Your tasks:
A - Transcribe the passage of the article about Gov. Brownback and Planned Parenthood between "Speaking to reporters" and "from a fetus.", inclusive.
B - Write the next part of the article about Gov. Brownback and Planned Parenthood, picking up after its final sentence.

TOPEKA — Gov. Sam Brownback is standing by his rhetoric on Planned Parenthood, continuing to assert the organization trafficked in fetal body parts even after a Texas grand jury this past week indicted those involved in an undercover video sting operation against the women’s health care provider.
Several investigations, including one in Kansas, have cleared the organization. Last week, a Houston grand jury examining Planned Parenthood not only found no wrongdoing by the organization, but instead indicted two activists involved in making a series of undercover videos claiming to show the organization selling fetal tissue.
David Daleiden, founder of the Center for Medical Progress, was indicted on a felony charge of tampering with a governmental record and a misdemeanor count related to purchasing human organs. Another activist, Sandra Merritt, also was indicted on a charge of tampering with a governmental record, which carries a maximum penalty of 20 years in prison.
Speaking to reporters Wednesday, Brownback argued the charges don’t undercut his statements.
“I don’t think those videos were discredited in that charge. The charges were about the government ID, I think, and buying baby body parts, not discrediting the videos themselves,” Brownback said.
Undercover footage from the clinic in Houston showed people pretending to be from a company called BioMax that procures fetal tissue for research touring the facility. Planned Parenthood previously said the fake company sent an agreement offering to pay the “astronomical amount” of $1,600 for organs from a fetus.

Data supplied:
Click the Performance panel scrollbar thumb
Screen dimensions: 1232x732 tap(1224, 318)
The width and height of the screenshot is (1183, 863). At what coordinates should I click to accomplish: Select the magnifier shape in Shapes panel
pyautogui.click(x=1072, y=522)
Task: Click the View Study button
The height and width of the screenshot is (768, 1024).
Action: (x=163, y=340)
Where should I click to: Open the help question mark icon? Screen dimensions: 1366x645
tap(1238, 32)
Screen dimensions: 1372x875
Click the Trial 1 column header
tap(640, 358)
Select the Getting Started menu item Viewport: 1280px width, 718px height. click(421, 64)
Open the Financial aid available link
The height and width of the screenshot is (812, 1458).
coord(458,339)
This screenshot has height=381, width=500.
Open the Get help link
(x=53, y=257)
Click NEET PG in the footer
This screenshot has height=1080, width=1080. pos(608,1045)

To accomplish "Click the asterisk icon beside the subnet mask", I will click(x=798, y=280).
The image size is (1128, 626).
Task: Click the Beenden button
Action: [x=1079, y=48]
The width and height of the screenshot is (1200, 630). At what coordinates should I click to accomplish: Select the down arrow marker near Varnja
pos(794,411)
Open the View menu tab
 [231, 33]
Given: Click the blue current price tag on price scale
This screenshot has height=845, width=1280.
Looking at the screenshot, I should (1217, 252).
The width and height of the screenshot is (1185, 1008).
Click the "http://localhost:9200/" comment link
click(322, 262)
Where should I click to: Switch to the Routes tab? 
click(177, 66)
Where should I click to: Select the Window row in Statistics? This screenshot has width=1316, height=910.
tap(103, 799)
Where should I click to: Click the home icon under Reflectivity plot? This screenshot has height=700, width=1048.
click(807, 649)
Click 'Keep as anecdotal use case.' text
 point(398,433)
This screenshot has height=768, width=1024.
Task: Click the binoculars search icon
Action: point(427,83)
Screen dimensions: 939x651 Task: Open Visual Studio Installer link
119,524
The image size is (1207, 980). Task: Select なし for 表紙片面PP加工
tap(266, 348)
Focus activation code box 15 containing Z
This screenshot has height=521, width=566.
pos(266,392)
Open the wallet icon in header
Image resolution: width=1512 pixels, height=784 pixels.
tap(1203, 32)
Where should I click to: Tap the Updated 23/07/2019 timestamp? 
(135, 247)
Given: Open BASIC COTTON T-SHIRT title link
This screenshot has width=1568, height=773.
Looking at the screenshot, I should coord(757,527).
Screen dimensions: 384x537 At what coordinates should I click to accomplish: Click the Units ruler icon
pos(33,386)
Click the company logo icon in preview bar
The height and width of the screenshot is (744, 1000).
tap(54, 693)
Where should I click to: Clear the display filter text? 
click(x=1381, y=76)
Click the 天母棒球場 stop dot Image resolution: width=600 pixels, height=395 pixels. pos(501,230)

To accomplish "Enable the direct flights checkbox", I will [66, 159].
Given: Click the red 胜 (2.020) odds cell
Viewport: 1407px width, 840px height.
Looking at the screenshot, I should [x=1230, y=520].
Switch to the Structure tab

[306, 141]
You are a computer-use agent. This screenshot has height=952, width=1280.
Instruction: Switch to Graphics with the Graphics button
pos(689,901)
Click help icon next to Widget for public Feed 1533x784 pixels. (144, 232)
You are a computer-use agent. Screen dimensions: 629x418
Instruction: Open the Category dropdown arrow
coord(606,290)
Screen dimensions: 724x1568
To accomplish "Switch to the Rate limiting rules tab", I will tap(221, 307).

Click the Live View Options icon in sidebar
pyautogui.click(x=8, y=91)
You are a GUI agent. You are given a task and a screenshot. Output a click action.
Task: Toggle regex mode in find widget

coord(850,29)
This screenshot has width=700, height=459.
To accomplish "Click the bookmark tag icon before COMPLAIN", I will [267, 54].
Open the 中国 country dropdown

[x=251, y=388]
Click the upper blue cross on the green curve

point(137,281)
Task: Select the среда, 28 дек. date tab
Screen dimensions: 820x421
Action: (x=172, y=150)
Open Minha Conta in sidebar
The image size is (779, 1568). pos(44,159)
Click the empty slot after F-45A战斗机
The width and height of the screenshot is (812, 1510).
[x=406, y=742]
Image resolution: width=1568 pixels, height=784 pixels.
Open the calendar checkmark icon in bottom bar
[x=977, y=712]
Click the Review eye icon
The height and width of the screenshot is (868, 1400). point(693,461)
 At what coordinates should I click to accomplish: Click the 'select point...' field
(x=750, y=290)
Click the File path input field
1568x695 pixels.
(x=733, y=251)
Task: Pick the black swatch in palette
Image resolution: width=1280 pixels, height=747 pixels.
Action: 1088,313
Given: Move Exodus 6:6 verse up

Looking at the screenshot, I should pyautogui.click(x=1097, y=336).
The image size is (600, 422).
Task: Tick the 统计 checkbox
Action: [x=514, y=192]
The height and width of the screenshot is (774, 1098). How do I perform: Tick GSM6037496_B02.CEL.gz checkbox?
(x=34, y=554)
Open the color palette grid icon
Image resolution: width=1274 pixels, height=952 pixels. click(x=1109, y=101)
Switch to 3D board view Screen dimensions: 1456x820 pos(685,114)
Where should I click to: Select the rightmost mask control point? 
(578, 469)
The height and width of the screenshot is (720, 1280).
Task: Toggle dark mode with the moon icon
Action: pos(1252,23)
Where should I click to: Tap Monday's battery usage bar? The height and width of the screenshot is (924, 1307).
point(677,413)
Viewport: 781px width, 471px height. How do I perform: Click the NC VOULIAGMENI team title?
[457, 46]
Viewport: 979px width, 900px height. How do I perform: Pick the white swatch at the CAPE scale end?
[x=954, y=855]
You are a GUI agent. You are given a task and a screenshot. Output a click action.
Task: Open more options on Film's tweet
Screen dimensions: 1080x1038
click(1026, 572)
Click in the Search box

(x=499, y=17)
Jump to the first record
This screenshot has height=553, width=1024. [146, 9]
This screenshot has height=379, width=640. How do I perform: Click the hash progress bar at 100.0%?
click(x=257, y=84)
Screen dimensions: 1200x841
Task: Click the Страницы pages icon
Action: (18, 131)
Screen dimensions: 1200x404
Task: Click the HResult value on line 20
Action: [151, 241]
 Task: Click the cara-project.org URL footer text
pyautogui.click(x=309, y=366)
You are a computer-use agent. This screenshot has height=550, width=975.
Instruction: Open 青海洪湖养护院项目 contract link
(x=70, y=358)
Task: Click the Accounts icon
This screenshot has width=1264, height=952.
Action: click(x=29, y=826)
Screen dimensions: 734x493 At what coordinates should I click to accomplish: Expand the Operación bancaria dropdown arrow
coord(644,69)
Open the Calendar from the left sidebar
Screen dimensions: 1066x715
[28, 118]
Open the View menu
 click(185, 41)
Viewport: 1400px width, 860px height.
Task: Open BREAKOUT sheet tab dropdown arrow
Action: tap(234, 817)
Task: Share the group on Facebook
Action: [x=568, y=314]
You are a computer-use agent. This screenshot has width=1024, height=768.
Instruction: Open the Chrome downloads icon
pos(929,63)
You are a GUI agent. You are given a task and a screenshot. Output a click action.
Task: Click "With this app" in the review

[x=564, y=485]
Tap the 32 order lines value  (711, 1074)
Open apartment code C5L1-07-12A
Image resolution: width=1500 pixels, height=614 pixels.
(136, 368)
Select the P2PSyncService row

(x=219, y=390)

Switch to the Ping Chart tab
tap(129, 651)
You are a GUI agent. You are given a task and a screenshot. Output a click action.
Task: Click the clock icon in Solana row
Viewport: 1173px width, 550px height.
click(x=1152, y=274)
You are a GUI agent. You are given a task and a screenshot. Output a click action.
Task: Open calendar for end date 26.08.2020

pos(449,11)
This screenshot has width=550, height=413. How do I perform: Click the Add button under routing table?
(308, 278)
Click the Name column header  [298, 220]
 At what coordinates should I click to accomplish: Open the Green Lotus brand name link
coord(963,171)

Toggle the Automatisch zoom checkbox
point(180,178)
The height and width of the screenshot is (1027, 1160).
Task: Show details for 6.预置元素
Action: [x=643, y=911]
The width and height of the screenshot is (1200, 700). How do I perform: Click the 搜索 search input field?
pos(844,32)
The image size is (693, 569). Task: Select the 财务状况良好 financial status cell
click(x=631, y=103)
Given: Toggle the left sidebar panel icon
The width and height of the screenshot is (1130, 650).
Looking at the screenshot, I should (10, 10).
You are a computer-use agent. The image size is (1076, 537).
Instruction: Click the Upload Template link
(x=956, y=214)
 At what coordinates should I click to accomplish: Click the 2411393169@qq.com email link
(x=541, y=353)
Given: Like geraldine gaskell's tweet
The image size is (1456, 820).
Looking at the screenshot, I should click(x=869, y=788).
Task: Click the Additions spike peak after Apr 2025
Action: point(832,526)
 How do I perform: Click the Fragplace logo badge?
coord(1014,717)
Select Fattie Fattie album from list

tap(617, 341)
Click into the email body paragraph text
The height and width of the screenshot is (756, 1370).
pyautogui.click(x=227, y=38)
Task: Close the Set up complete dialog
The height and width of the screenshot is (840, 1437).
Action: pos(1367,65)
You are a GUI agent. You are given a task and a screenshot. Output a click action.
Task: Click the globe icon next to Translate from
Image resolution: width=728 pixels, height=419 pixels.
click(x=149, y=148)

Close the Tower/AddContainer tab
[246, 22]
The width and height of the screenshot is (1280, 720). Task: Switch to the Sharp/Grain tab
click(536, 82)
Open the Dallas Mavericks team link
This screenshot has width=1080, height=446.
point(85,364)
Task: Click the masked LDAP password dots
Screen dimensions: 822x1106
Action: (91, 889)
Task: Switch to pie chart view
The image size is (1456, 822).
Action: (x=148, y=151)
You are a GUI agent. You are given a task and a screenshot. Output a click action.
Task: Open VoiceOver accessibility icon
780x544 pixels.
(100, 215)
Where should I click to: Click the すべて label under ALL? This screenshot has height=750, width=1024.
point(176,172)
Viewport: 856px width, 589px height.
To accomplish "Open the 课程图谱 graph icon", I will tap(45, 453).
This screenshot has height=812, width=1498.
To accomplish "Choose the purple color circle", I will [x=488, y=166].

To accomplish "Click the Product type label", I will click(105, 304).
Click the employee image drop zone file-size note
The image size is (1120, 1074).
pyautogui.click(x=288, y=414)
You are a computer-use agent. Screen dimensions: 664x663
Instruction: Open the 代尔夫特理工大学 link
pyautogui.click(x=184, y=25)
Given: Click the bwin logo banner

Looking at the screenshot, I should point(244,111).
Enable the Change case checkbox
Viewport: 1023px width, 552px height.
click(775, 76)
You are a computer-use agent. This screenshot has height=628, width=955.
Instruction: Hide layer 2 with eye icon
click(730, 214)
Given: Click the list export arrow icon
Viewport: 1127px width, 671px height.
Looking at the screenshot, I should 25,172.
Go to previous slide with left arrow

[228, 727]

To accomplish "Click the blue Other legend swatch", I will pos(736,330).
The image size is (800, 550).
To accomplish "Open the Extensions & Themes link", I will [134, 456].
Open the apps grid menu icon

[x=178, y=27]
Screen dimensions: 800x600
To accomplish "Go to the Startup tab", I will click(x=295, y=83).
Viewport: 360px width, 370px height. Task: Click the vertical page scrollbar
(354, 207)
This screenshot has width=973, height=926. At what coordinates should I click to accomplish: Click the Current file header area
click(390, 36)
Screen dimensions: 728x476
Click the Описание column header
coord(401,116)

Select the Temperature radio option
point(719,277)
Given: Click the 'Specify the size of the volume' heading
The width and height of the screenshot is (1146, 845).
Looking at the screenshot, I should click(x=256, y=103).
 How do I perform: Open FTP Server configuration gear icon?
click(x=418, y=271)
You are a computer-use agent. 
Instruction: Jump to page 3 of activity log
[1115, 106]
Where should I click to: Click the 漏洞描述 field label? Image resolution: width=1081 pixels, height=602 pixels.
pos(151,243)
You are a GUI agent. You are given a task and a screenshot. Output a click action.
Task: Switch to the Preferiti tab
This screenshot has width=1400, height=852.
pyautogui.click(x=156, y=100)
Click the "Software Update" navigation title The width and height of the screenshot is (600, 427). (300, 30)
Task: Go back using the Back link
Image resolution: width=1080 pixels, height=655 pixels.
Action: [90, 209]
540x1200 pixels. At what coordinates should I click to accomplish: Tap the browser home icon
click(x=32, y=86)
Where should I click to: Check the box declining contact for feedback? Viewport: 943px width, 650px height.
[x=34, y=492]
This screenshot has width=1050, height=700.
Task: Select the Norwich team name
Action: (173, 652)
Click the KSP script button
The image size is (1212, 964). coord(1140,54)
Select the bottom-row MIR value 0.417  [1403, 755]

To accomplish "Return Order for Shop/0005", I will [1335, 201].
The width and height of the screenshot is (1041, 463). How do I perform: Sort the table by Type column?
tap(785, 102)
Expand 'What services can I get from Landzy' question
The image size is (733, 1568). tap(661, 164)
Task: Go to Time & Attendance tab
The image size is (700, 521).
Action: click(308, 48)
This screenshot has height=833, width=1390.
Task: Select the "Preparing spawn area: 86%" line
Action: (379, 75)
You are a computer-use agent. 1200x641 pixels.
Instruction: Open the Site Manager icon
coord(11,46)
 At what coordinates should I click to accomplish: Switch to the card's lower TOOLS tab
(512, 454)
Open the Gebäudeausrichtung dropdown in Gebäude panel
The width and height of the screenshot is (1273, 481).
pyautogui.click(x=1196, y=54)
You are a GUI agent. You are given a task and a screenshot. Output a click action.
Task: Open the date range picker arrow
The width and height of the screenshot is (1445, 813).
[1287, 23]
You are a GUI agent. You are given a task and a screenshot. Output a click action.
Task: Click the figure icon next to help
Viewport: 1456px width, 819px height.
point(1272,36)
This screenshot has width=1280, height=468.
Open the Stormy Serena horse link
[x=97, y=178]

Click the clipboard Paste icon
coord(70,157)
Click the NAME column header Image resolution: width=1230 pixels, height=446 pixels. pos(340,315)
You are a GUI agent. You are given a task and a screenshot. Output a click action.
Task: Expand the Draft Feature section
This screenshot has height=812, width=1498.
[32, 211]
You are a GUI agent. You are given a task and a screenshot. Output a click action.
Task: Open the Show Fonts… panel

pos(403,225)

Set of answers:
A -
Speaking to reporters Wednesday, Brownback argued the charges don’t undercut his statements.
“I don’t think those videos were discredited in that charge. The charges were about the government ID, I think, and buying baby body parts, not discrediting the videos themselves,” Brownback said.
Undercover footage from the clinic in Houston showed people pretending to be from a company called BioMax that procures fetal tissue for research touring the facility. Planned Parenthood previously said the fake company sent an agreement offering to pay the “astronomical amount” of $1,600 for organs from a fetus.

B -
The clinic said it never entered into the agreement and ceased contact with BioMax because it was “disturbed” by the overtures.
Brownback’s logic is absurd, said Laura McQuade, CEO of Planned Parenthood of Kansas and Mid-Missouri.
“Gov. Brownback has an extreme ideological agenda, and he will knowingly use false statements to further that extreme agenda,” McQuade said. “He’s not interested in the facts.”
Investigations in 12 states haven’t found evidence Planned Parenthood sold body parts. A Kansas investigation also cleared the organization.
The Kansas Board of Healing Arts sent a letter to Planned Parenthood in early January saying it had concluded its investigation and wouldn’t take any further action. In July, Brownback called on the board to investigate Planned Parenthood.
Brownback singled out Planned Parenthood in his State of the State address Jan. 12. While the letter was sent to Planned Parenthood prior to the address, it wasn’t publicly disclosed until after the speech, when the Associated Press obtained a copy.
The governor in the State of the State stated “Planned Parenthood’s trafficking of baby body parts” as fact and said it is “antithetical to our belief in human dignity.”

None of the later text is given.